→ **Texte**
* * * * * * * * *

Stochastic Releases cultive sa différence à Grenoble

Label / Récemment enrichi de trois nouvelles sorties, le label grenoblois Stochastic Releases accueille depuis quinze ans divers projets musicaux pointus aux esthétiques musicales radicalement différentes, que seule réunit la sensibilité artistique de son fondateur Nicolas Murer. Zoom sur un label aussi confidentiel que passionnant.

Ces derniers mois, trois nouvelles références sont venues s’ajouter au catalogue Stochastic : un album vinyle, The Tan Side Of Lonesome de l’Américain Tan, composé de reprises synthétiques de morceaux country des années 80 et 90 à la sauce italo-disco et Hi-NRG, ainsi que deux cassettes audio. La première, Ludwig de Spor Tranquil (l’un des nombreux alias du fondateur du label Nicolas Murer), prend la forme d’une bande-son pour un jeu vidéo fictif, qui serait sorti à la fin des années 80. La seconde, Work in Progress du Grenoblois Thierry Monnier, associe « une approche contemplative du rock’n’roll et de la distorsion à la tradition avant-gardiste du minimalisme et de la répétition ». Un aperçu somme toute assez représentatif du fabuleux cabinet de curiosités que constitue la petite quarantaine de sorties du label, au sein duquel techno, italo-disco, synth-pop, noise-rock, drone et bandes-son expérimentales planantes se croisent et se succèdent sans trop se soucier des conventions.

Incohérence revendiquée

Cette identité musicale disparate, qui fait tout l’intérêt de Stochastic Releases, se reflète également dans de nombreux autres aspects : qu’elles soient sophistiquées ou brutes de décoffrage, les pochettes des sorties ont ainsi en commun une totale absence de cohérence graphique et affichent crânement un dédain complet pour les canons esthétiques en vogue. Relayées sur les réseaux sociaux, ainsi que la newsletter du label, les sorties ne bénéficient que d’une promotion minimale et ne souscrivent pas aux codes du storytelling habituellement en vigueur, qui consiste à raconter une belle histoire aguicheuse pour donner envie d’écouter l’album d’un artiste. La distribution du label, enfin, se limite essentiellement à la vente par correspondance et à quelques magasins de disques dans lesquels Nicolas Murer se rend occasionnellement, ainsi qu’à la page bandcamp du label, sur laquelle il est possible d’acheter également la version numérique des albums.

Cette approche a minima, basée à la fois sur un manque d’intérêt avoué pour la commercialisation et le marketing et une volonté politique de laisser la musique s’exprimer par elle-même, libérée de tout artifice, n’est évidemment pas sans conséquence sur le nombre d’exemplaires écoulés de chaque sortie (la plupart du temps très faible) et sur les finances du label (perpétuellement dans le rouge). On aurait tort pour autant d’y voir une quelconque trace de "je-m’en-foutisme", tant la passion de Nicolas pour chacun des projets qu’il sort est sensible et se couple à un soin du détail et une minutie de tous les instants ou presque. Car c’est avant tout – et aussi rebattu le terme puisse-t-il paraître – une véritable aventure humaine que recèle chaque sortie estampillée Stochastic : au sein de son catalogue ne figurent ainsi que les propres productions sous différents pseudos (Macon, Mulan Serrico, Spor Tranquil, Maurer…) de son fondateur, celles d’amis de longue date ou encore des œuvres collaboratives auxquelles il a participé.

* * * * * * * * *

→ **Données**

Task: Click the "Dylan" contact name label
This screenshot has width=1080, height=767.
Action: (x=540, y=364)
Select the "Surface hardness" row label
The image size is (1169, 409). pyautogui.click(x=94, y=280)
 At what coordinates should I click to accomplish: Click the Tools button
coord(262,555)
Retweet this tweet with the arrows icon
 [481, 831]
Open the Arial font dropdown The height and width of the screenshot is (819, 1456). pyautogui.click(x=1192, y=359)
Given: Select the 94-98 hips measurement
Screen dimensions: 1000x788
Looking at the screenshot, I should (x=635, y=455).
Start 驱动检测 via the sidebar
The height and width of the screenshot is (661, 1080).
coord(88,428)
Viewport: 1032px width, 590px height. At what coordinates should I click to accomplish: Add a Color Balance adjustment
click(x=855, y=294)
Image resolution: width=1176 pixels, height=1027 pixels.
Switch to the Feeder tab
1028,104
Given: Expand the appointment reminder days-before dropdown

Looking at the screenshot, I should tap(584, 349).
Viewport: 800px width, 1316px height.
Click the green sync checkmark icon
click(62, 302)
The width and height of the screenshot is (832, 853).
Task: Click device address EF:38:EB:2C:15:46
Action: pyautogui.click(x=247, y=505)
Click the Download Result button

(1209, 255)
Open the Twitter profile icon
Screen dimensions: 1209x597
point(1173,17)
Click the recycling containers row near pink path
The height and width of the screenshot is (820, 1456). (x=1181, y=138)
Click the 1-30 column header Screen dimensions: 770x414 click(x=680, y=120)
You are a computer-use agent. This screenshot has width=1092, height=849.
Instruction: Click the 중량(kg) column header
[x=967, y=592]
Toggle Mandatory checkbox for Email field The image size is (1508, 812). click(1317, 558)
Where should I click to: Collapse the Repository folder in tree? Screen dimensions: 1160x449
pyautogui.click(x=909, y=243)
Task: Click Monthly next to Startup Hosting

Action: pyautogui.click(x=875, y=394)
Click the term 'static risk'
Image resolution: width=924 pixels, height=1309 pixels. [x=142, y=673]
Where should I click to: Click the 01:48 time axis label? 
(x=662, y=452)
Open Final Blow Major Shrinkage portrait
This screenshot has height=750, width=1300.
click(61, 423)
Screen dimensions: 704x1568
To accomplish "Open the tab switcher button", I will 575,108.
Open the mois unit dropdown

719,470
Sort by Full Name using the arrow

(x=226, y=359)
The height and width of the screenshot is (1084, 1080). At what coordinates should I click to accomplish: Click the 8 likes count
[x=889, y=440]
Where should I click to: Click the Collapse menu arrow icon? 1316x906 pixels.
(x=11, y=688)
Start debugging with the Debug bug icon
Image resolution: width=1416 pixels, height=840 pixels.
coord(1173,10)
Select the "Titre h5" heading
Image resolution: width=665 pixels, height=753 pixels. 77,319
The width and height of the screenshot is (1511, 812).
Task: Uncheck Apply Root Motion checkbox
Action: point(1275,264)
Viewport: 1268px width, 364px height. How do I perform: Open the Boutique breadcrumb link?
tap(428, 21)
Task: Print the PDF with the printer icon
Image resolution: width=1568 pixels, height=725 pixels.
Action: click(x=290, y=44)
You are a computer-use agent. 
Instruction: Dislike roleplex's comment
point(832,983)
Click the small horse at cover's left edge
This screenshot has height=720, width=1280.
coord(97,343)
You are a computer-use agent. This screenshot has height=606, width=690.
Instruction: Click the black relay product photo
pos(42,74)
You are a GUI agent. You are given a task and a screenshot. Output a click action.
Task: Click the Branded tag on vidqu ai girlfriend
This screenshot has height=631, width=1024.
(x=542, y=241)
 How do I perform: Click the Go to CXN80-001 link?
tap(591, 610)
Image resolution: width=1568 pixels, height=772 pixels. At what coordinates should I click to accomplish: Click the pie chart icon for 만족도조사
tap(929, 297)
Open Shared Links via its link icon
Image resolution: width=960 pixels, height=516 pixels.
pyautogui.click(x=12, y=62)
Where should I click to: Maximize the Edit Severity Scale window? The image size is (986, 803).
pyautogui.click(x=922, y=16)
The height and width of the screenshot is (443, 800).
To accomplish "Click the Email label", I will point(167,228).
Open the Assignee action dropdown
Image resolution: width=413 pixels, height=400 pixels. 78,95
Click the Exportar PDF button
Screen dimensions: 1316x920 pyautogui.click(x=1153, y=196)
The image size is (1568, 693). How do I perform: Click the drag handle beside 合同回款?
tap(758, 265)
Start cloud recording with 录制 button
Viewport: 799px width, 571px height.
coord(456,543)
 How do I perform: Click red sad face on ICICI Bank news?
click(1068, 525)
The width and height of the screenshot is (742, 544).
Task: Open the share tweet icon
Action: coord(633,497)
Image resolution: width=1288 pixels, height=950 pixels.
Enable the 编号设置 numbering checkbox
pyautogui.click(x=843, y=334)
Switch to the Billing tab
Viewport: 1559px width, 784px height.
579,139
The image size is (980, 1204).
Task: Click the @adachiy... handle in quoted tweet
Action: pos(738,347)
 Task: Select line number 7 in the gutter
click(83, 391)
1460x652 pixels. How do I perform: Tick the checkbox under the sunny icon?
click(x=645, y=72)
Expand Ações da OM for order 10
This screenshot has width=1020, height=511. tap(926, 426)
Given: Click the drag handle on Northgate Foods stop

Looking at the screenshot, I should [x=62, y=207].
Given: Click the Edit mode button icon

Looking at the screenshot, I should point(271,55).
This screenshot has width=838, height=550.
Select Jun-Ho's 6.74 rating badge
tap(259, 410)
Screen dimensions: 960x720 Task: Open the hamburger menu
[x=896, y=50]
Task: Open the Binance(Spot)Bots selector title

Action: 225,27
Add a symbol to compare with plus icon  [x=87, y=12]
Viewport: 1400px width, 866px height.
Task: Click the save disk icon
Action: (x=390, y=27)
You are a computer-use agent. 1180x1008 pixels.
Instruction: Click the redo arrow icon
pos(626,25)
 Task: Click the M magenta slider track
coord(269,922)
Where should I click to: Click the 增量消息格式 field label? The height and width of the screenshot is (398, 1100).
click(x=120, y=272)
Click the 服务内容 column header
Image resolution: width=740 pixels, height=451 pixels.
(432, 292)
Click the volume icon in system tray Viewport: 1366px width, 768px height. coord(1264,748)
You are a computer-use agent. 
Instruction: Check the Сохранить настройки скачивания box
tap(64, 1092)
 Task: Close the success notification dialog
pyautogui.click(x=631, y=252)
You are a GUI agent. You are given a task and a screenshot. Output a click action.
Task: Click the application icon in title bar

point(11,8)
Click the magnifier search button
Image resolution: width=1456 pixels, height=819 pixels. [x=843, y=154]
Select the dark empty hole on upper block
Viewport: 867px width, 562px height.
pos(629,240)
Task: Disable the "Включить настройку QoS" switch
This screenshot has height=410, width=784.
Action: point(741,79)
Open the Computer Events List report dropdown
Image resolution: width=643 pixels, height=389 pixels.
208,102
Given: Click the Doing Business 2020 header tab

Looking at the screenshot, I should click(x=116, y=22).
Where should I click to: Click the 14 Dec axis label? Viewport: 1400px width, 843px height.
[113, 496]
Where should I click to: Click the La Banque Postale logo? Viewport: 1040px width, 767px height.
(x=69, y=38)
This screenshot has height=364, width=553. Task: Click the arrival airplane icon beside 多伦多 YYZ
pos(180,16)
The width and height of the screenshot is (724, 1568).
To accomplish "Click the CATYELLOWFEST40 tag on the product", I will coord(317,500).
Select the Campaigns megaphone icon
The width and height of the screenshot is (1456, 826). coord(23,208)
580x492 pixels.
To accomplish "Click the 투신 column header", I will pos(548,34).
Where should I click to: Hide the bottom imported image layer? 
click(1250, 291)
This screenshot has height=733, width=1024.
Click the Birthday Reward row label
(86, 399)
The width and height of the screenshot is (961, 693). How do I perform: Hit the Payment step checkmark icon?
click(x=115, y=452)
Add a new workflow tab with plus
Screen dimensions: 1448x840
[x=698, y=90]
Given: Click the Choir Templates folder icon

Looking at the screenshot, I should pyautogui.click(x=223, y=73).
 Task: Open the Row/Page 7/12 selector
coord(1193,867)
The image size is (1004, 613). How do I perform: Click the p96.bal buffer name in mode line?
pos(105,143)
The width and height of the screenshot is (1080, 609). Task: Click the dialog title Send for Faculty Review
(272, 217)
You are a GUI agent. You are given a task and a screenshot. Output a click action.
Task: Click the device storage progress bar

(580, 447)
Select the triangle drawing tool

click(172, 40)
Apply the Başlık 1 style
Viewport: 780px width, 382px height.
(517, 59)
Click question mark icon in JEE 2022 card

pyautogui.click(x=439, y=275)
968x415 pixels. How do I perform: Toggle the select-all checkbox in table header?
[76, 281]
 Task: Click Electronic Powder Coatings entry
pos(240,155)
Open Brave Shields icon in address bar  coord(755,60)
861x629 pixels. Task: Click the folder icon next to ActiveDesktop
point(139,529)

* * * * * * * * *

Écris la suite de l'article sur le label grenoblois Stochastic Releases, en reprenant juste après sa dernière phrase.

Pour bien comprendre la philosophie du label, il est ainsi nécessaire de comprendre son cheminement. Démarré en 2008 sous la forme d’un label dédié au format K7 et aux esthétiques noise, drone et expérimentales, Stochastic s’inspire à ses débuts de l’effervescence punk de la scène noise locale de la ville de Colombus en Ohio, dans laquelle réside alors Nicolas Murer. C’est là que vont se forger les bases du label au gré d’une première flopée de sorties : esprit do it yourself, sorties limitées à un cercle réduit d’amis proches, et refus de toute forme de compromission. Au début des années 2010, le rapatriement du label à Grenoble s’accompagne progressivement d’une évolution vers d’autres sphères musicales : ne retrouvant pas l’émulation et l’énergie qu’il avait ressenties au sein de la scène de Colombus, Nicolas s’immerge de manière croissante, par le biais de son cercle de fréquentations, dans la culture club et les musiques électroniques, auxquelles il s’initie en quelques années.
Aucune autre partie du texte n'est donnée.